__Required work__
Copy the lines below verbatim, beginning with the line that includes "Instruction: Open the" and continuing to the end; leave out everything before it.

__Material for this exercise__

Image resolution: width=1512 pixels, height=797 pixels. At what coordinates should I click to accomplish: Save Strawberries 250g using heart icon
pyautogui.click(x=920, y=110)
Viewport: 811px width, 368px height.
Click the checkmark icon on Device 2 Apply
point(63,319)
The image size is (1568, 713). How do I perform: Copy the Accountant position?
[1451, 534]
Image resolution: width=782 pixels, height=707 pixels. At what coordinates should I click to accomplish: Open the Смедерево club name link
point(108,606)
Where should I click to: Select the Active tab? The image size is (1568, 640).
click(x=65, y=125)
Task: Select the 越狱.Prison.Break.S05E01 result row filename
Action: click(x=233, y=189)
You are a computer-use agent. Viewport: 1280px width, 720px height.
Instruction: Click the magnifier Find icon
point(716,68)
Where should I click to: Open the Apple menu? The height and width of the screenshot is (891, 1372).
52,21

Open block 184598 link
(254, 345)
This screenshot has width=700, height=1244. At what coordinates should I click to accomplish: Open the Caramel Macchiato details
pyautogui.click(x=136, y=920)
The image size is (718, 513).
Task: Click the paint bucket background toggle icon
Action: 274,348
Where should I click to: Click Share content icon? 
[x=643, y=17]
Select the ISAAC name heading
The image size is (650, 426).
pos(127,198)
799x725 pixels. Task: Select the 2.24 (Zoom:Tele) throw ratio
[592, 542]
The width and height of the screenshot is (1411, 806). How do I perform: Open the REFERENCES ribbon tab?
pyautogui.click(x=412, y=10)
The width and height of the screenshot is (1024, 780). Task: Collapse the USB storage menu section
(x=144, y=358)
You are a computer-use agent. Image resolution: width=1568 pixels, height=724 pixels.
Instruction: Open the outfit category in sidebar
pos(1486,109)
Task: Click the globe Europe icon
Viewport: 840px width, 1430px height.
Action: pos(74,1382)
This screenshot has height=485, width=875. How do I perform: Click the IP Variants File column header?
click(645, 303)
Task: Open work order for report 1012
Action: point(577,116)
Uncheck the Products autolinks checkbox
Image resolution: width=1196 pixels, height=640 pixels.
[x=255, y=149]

__Response to the task__
Instruction: Open the outfit category in sidebar
pos(1486,109)
Task: Click the globe Europe icon
Viewport: 840px width, 1430px height.
Action: pos(74,1382)
This screenshot has height=485, width=875. How do I perform: Click the IP Variants File column header?
click(645, 303)
Task: Open work order for report 1012
Action: point(577,116)
Uncheck the Products autolinks checkbox
Image resolution: width=1196 pixels, height=640 pixels.
[x=255, y=149]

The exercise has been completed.